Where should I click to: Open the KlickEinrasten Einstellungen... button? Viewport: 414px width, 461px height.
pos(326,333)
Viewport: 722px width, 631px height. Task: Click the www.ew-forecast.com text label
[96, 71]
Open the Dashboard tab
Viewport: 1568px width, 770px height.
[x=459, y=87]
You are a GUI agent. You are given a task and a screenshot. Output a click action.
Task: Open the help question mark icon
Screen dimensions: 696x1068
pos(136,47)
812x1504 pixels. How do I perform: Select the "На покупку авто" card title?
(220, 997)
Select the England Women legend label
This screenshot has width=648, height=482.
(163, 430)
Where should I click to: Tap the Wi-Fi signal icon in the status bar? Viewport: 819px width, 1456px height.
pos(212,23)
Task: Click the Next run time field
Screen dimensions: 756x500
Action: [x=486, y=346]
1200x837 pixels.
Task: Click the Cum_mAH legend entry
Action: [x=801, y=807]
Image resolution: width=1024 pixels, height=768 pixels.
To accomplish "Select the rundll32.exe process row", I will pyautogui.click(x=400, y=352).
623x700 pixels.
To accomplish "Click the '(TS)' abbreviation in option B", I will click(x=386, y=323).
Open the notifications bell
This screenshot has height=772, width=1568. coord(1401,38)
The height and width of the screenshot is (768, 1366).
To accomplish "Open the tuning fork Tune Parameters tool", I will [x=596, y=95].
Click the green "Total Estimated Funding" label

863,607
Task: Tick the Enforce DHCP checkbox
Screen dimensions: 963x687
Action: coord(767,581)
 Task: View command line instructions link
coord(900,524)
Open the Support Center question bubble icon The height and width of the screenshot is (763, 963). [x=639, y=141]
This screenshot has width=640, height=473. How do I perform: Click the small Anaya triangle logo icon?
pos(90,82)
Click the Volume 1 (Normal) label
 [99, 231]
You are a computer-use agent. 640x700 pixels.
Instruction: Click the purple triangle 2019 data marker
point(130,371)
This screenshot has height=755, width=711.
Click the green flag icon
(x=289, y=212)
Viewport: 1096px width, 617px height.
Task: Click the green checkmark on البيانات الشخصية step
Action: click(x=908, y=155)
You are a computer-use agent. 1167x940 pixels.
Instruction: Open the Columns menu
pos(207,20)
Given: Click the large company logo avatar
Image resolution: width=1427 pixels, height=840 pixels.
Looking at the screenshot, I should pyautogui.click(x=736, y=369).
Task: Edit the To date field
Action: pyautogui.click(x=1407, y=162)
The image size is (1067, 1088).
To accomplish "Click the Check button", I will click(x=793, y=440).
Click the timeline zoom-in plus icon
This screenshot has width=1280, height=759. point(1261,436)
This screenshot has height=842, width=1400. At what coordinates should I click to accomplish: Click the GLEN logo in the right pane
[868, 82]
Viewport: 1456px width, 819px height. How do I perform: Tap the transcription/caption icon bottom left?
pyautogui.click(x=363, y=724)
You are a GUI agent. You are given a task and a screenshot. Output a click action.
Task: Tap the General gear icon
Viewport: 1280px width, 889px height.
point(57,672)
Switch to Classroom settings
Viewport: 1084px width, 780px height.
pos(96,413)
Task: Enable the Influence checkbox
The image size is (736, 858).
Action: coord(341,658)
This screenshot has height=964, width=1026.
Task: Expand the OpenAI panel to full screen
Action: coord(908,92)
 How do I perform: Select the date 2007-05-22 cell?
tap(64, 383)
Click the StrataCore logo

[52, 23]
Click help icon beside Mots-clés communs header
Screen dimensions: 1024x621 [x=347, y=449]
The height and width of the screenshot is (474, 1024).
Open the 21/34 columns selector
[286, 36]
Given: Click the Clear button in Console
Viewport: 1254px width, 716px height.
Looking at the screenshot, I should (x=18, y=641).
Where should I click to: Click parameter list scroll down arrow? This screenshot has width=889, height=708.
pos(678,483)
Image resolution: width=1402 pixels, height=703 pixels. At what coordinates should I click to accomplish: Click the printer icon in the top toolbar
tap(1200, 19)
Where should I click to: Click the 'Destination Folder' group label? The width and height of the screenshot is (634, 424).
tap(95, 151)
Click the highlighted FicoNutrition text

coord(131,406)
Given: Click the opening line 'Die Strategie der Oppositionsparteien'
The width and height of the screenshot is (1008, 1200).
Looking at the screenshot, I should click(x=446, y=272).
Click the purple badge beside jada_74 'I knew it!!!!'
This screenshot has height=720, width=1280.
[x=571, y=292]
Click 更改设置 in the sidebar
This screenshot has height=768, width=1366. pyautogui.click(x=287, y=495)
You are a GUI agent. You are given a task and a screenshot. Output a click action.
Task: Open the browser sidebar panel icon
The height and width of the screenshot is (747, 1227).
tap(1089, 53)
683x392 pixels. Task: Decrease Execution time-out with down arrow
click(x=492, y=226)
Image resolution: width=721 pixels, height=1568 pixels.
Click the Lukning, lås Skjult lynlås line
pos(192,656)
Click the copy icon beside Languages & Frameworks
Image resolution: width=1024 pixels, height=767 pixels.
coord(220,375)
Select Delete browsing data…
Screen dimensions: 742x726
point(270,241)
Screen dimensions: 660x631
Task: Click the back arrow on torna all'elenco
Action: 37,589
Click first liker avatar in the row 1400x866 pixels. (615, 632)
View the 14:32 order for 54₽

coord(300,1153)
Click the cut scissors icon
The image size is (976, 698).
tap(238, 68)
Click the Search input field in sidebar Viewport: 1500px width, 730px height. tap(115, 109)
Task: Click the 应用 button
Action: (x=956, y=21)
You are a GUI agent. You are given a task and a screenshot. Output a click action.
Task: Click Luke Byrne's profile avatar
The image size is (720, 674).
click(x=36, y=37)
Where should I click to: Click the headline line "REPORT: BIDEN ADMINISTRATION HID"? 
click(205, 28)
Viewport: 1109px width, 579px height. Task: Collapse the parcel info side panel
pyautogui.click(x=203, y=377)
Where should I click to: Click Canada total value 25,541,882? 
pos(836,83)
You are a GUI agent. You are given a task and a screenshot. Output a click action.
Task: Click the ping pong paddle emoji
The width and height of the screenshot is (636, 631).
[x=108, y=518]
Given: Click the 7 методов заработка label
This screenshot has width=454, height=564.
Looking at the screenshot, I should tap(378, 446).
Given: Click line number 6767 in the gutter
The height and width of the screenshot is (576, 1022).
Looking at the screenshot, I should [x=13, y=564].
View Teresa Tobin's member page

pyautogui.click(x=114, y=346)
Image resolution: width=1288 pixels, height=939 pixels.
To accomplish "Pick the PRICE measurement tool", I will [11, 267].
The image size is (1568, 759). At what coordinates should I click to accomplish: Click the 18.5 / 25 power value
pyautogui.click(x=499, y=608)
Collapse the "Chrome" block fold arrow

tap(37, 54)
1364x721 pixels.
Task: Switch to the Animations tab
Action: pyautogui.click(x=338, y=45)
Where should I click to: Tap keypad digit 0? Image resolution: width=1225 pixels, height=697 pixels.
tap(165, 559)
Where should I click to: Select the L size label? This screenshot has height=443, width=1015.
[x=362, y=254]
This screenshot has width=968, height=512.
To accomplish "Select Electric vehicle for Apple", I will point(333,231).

= Your goal =
Some lines above contain the word "question". Copy each of them.

= Answer space =
Task: Open the help question mark icon
Open the Support Center question bubble icon The height and width of the screenshot is (763, 963). [x=639, y=141]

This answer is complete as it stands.